'''
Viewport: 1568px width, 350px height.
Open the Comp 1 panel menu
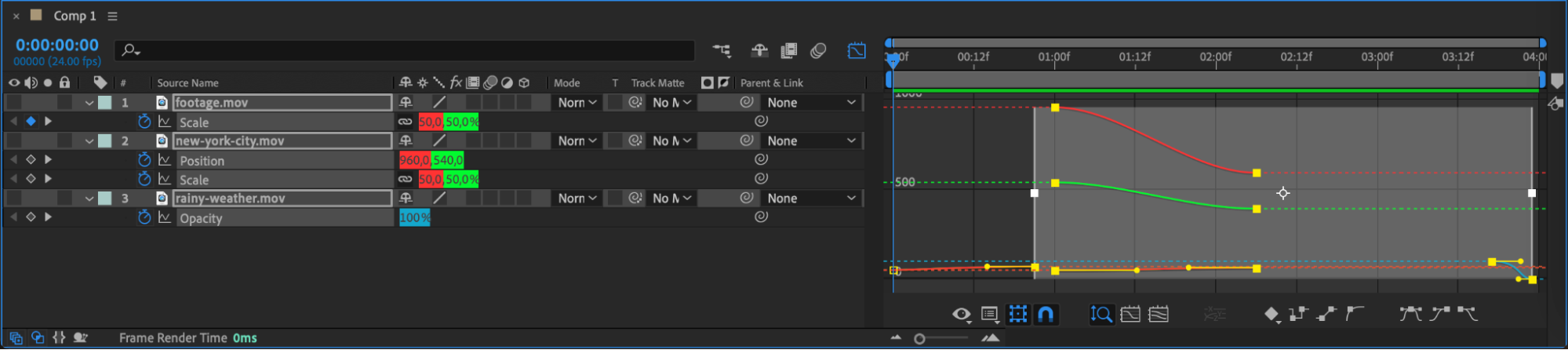pos(113,16)
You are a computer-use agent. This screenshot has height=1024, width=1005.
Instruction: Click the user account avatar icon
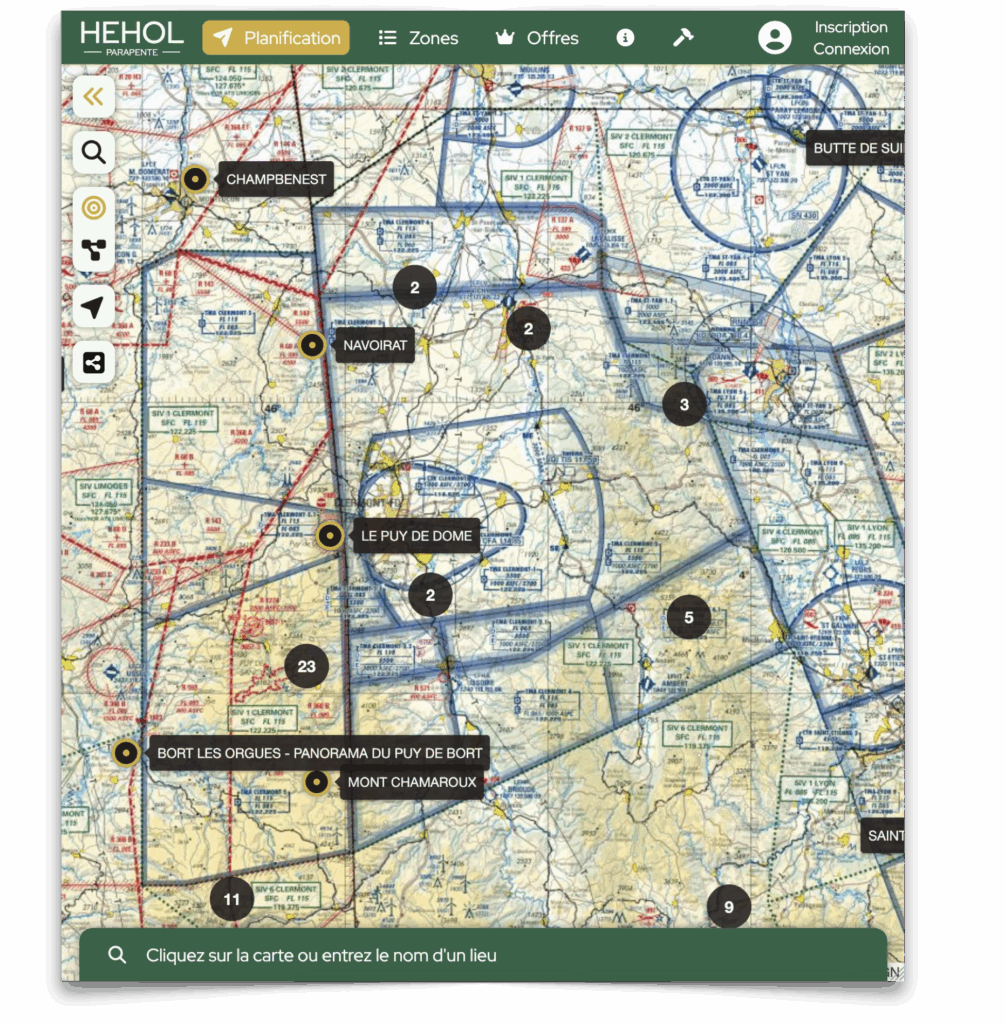point(774,38)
'''
Goal of the exercise>
Apart from the images, every line above is to be given again exactly.

Completed exercise>
Viewport: 1568px width, 350px height.
Open the Comp 1 panel menu
pos(113,16)
You are a computer-use agent. This screenshot has height=1024, width=1005.
Instruction: Click the user account avatar icon
point(774,38)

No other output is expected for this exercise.